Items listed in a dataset
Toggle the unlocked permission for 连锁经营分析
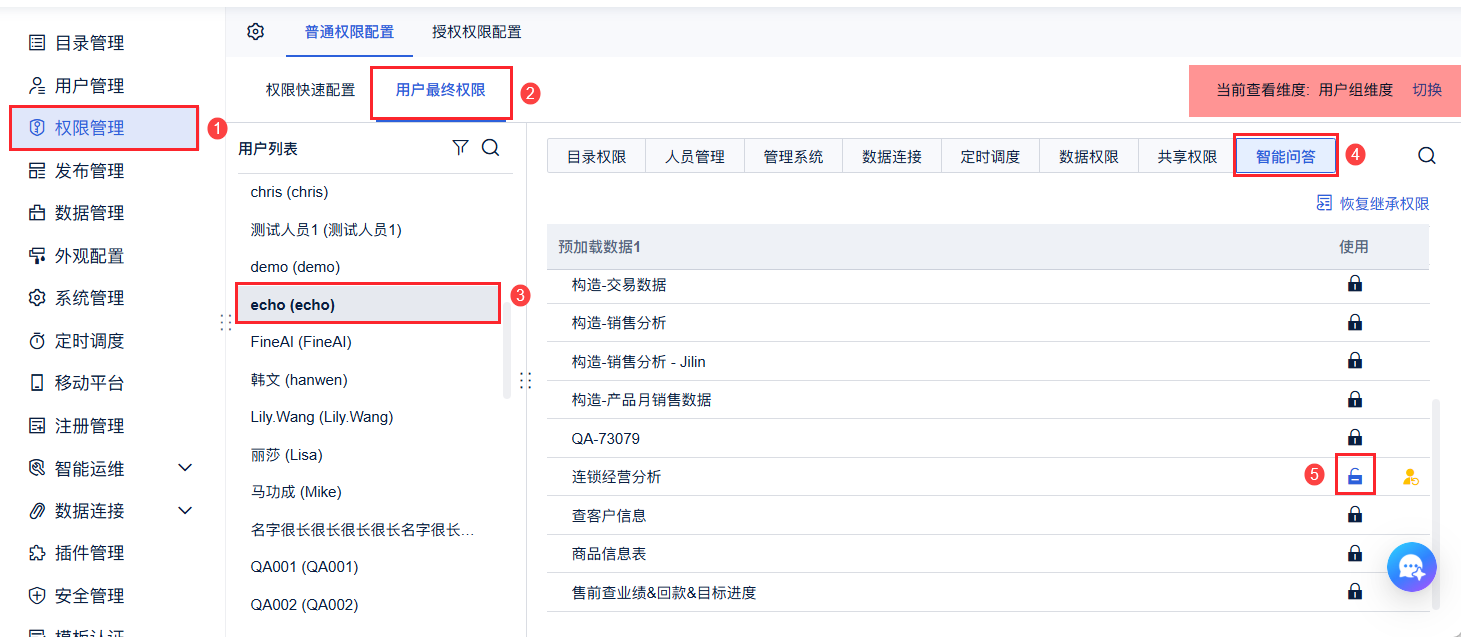Screen dimensions: 1461x637 pyautogui.click(x=1355, y=476)
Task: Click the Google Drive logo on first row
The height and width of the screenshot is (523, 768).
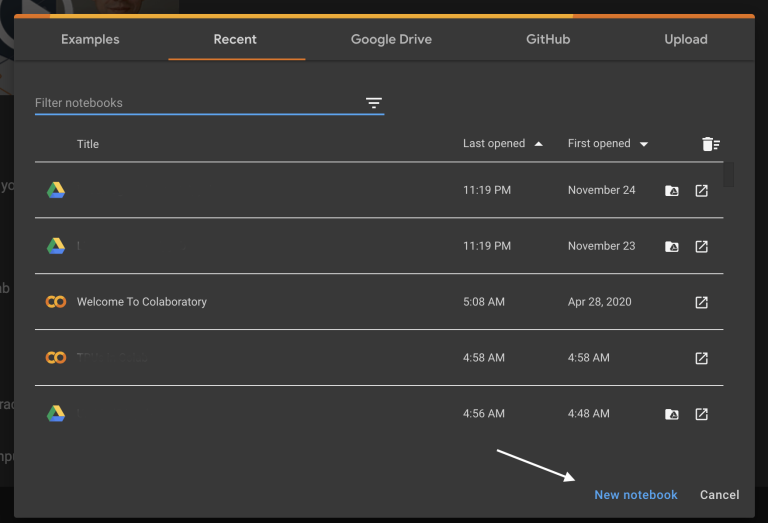Action: point(56,190)
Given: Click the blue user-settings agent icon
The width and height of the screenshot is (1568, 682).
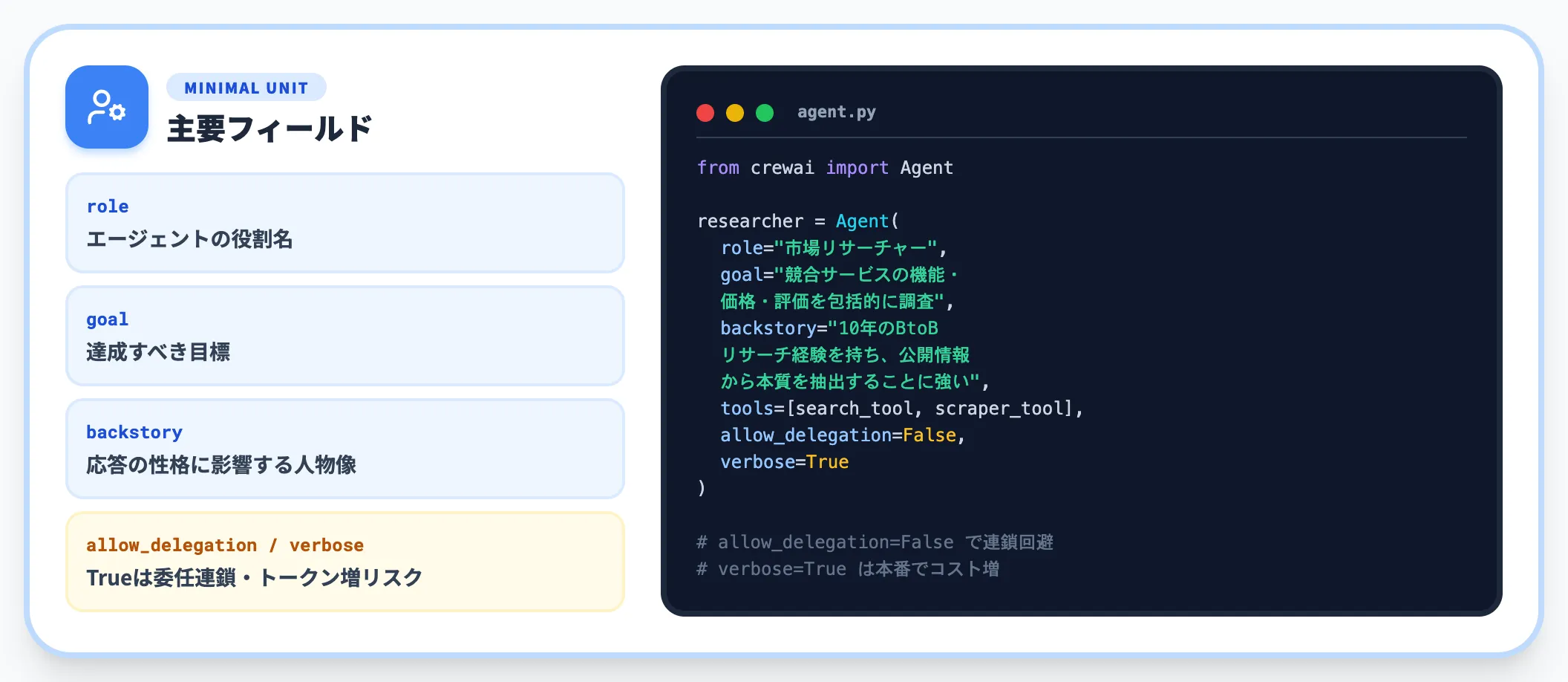Looking at the screenshot, I should (107, 107).
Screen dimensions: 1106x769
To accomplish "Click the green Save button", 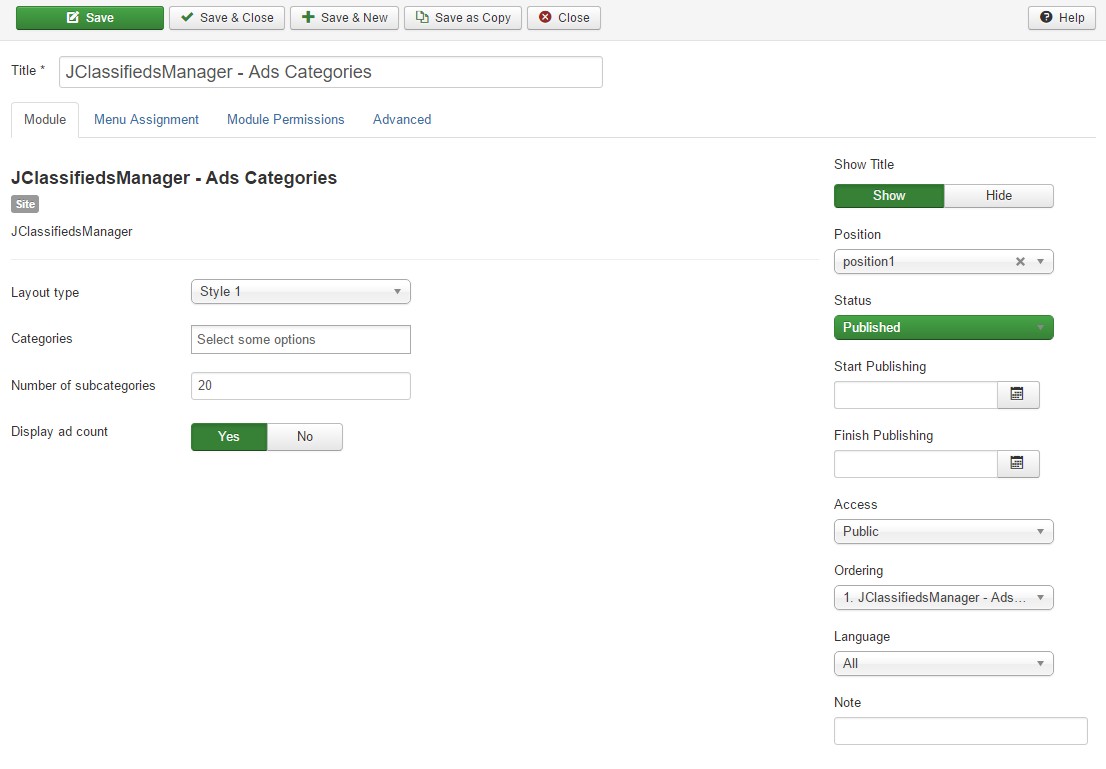I will (x=89, y=18).
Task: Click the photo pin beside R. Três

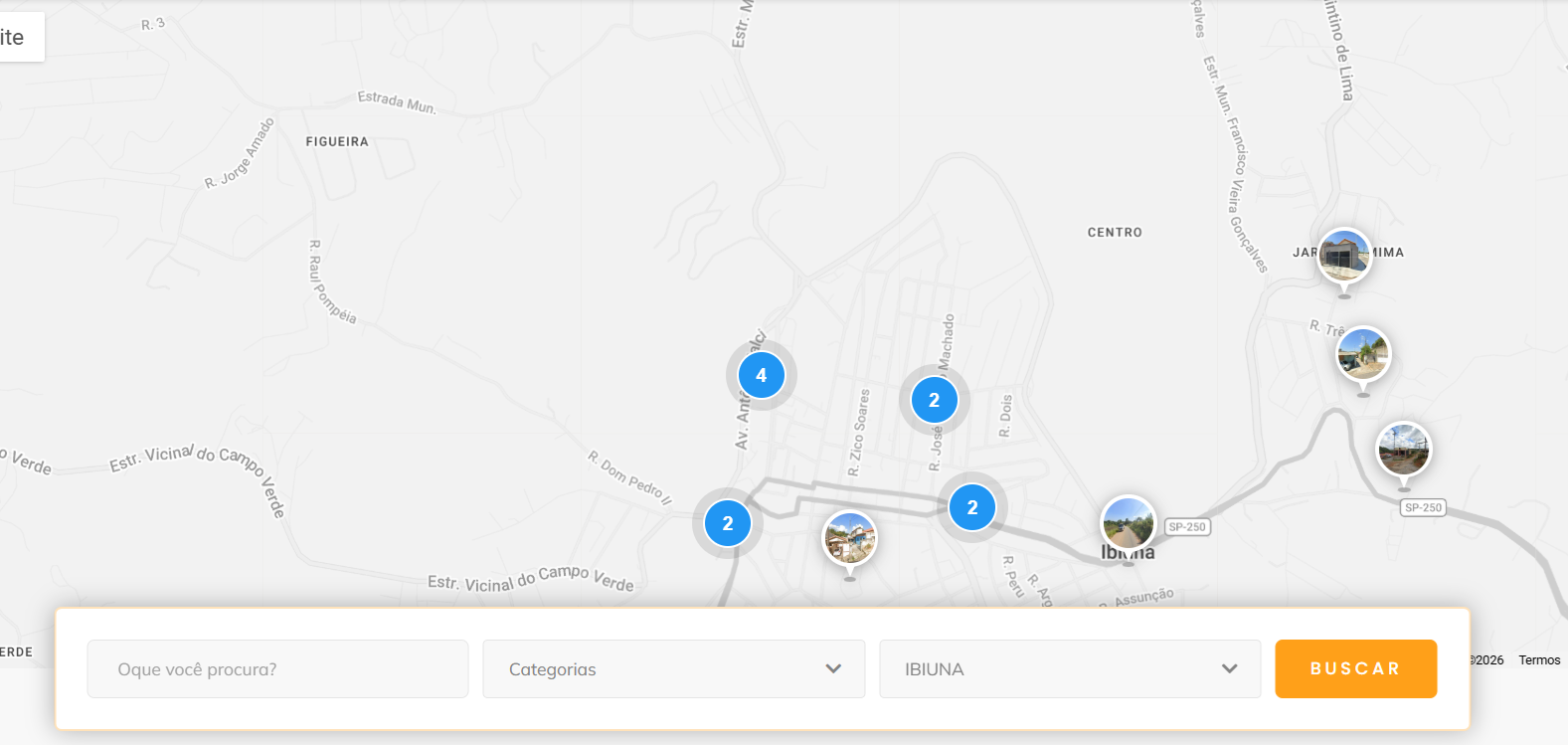Action: pos(1363,354)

**EXERCISE:** Locate and copy every line of the records that contains the string "Task", matching case exactly.

**RESPONSE FOR THIS EXERCISE:**
Task: Click the Google Drive logo on first row
Task: Click the photo pin beside R. Três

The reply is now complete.